Ajay has no muscles in his legs. He moves, crablike, by grabbing the balls of his feet with his seemingly huge hands, muscled by their continuous labour, and using his arms to lift and move them. He came to Delhi to beg. In his home town he would sit by the temple and shine shoes, but he could not have carried his equipment on the long bus journey.

He came here, alone, to hold out his hand to the tourists during the day, and sleep on the same street by night in just his shorts and vest. In the morning his arms would be so stiff and sore from the previous day that he could barely move them, but move them he must at 5am when the shopkeepers removed him from their porches.

He came to Delhi to beg because on the 4th was the Hindu celebration of Holi, and he wanted his family to enjoy a special meal. He also wanted to buy his family – 3 sisters and a mother – some new clothes. But the tourists were not generous. They cannot give to everybody, they say, so they give to no one. They offer sympathetic looks, a shrug of shoulders and raising of eyebrows, hands up and open and a smile that is half apology and half embarrassed encouragement. It is well-practised. They do this from their tables along the side of the street, where they are enjoying their food and drink at inflated but still ridiculously cheap prices. They do not guess that Ajay can speak English – he cannot read or write, but by repeating over and over the lessons from his sisters, he has managed to learn – and in their time here they have not yet learnt to speak the simplest phrase to him in Hindi

Sometimes they do not look at all, pretending not to here and forcing themselves not to acknowledge his presence, like ignoring a naughty child as punishment.

He returned home with very little money and a few clothes for his sisters, but not for his mother, and certainly not for himself. His father is dead.

Lucky is selling drums, which he says he makes himself. He comes to the Bazaar every morning from what I presume to be a slum, 30km from Delhi. He too is a foreigner, his family living far away, trusting his English and his courage to protect him during his lonely visit. He cannot return until he has made enough money for the bus ride at least. To date, he has sold no drums. He would, I’m sure, make more money begging, but he has no ailment except the poverty he was born into, and so the unseeing eyes of the tourists would be especially blind to him, as they confuse his entrepreneurship and truthful nature with the slyness of the smooth-talking salesmen and touts who call out in bastardised Australian accents that make them sound like Dick Van Dyke in Mary Poppins.

He is too honest and polite to sell anything on this street of hawkers full of sceptical but stupid foreigners, and after realising that my interest in his drums extended no further than their curious sound but that my interest in him was deep, he befriended me and showed me to a place I wanted to go. The next day he bought me a soda, and he has taken it upon himself to teach me Hindi. He is young, perhaps 15, and cynicism has yet to scar his mind, but I fear it will not be long.

Anan is from Lucknow. He will be in Delhi’s Main Bazaar for 3 months, alone and homeless, trying to make some money to take back to his family.

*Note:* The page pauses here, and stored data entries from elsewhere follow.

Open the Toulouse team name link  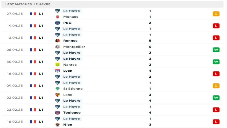(72, 113)
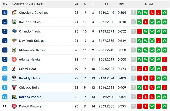The width and height of the screenshot is (170, 111).
Task: Open the Miami Heat logo icon
Action: point(14,69)
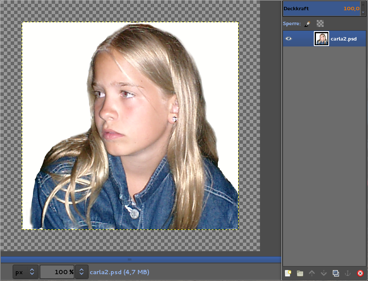Viewport: 368px width, 281px height.
Task: Open the zoom level dropdown
Action: point(81,272)
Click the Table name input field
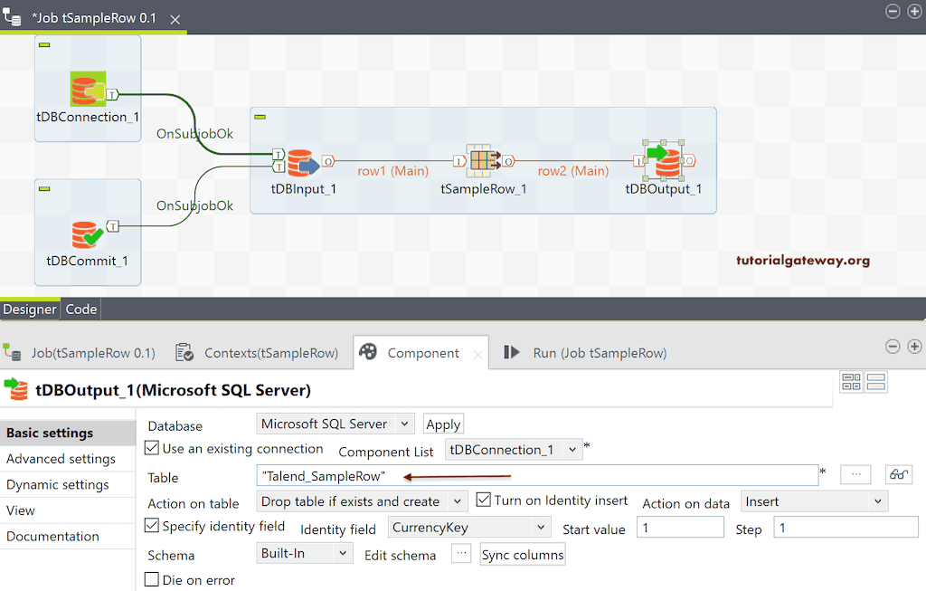The height and width of the screenshot is (591, 926). coord(537,475)
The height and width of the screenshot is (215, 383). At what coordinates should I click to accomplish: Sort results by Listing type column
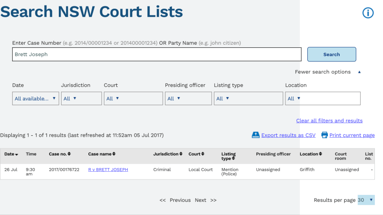point(233,159)
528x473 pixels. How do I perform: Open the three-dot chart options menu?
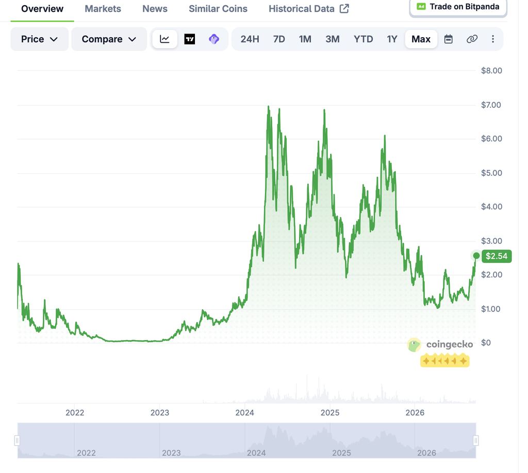(x=492, y=39)
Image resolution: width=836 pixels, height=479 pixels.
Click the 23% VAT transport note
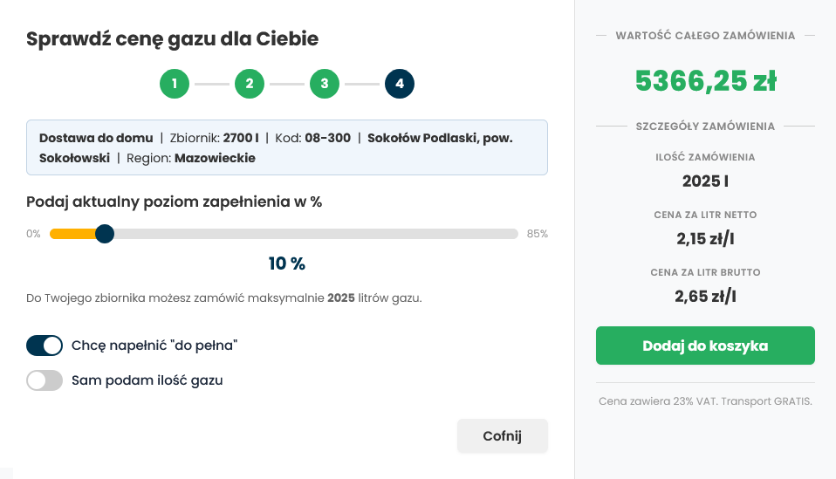click(x=705, y=401)
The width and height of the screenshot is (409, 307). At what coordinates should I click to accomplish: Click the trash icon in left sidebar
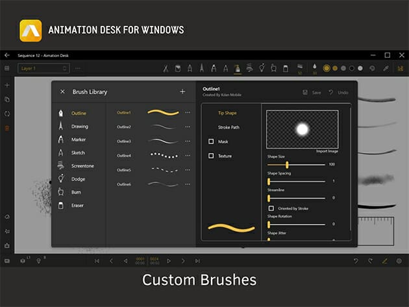click(7, 129)
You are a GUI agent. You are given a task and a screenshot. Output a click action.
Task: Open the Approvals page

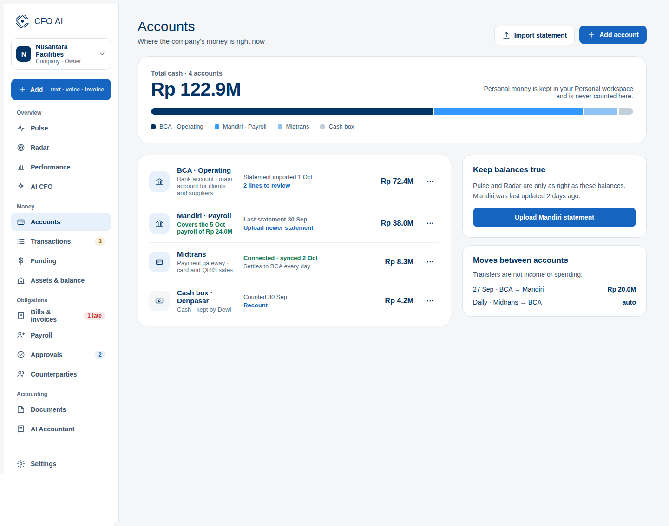(61, 355)
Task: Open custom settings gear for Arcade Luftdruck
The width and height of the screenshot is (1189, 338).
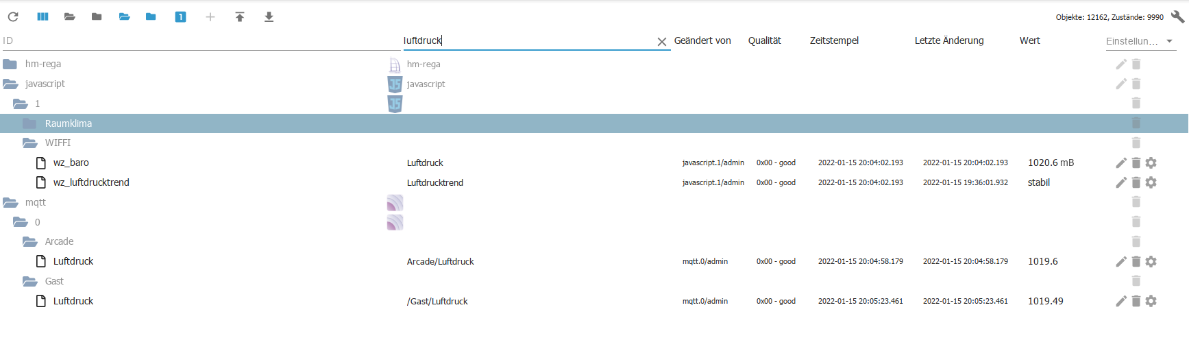Action: pos(1151,262)
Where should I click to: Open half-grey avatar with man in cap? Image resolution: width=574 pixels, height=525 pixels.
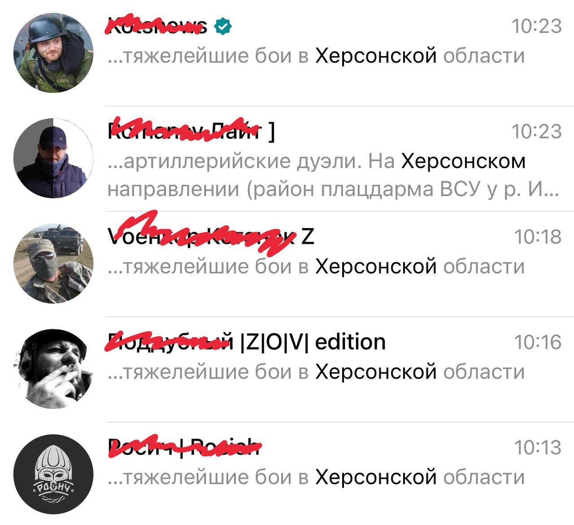coord(54,158)
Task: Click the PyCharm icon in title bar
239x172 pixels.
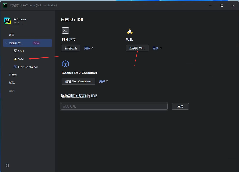Action: (x=5, y=5)
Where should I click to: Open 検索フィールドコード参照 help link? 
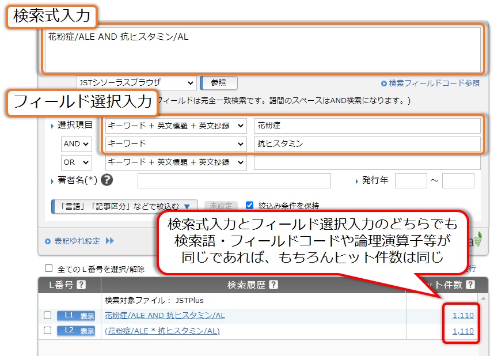pyautogui.click(x=430, y=83)
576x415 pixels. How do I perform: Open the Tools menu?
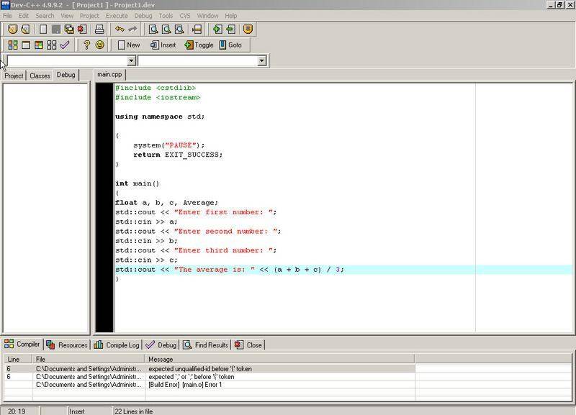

He is tiny. I have not seen him standing, but I would guess that his head would only reach my waist. At first I thought him to be a child, his body is so small and frail, but a faint moustache betrays his sixteen years. His limbs are almost all bone, and his right arm is hideously deformed at the elbow, bending at a horrible angle, the unnaturalness of it accentuated by the lack of any flesh on his arms. His face, too, was affected by whatever caused his condition, his jaw jutting out, his teeth sprayed away from his face, causing him to suck his saliva to stop him from dribbling. A repulsion hit me when I saw him first, and then a fear to be too close, or to touch him, but, scolding myself, I forced these reactions aside to see the boy and not the body.

For 3 months he will sit, or walk on his crutches, and beg for money. I’m sure he will be successful, but not from the heart of the people who give, but from their fear and repulsion and the guilt that will inspire. He wouldn’t smoke, or drink tea with me. His only guilty pleasures are to chew pan, one small piece a day, and to listen to his radio.

The guidebooks and the government say not to give to beggars, because it encourages begging, but I wish that someone would tell them – and me – exactly what else they are supposed to do.

India has to look closely at itself, and make some difficult decisions. It is growing fast, but the path to maturity should be a slow one, where shortcuts only lead to problems in the future. If it does not realise that growth at the expense of itself, by concentrating on GDP instead of infrastructure, social welfare, education, etc, then in time it will be as ravaged and crippled as the bodies of the beggars of its capitals Main Bazaar.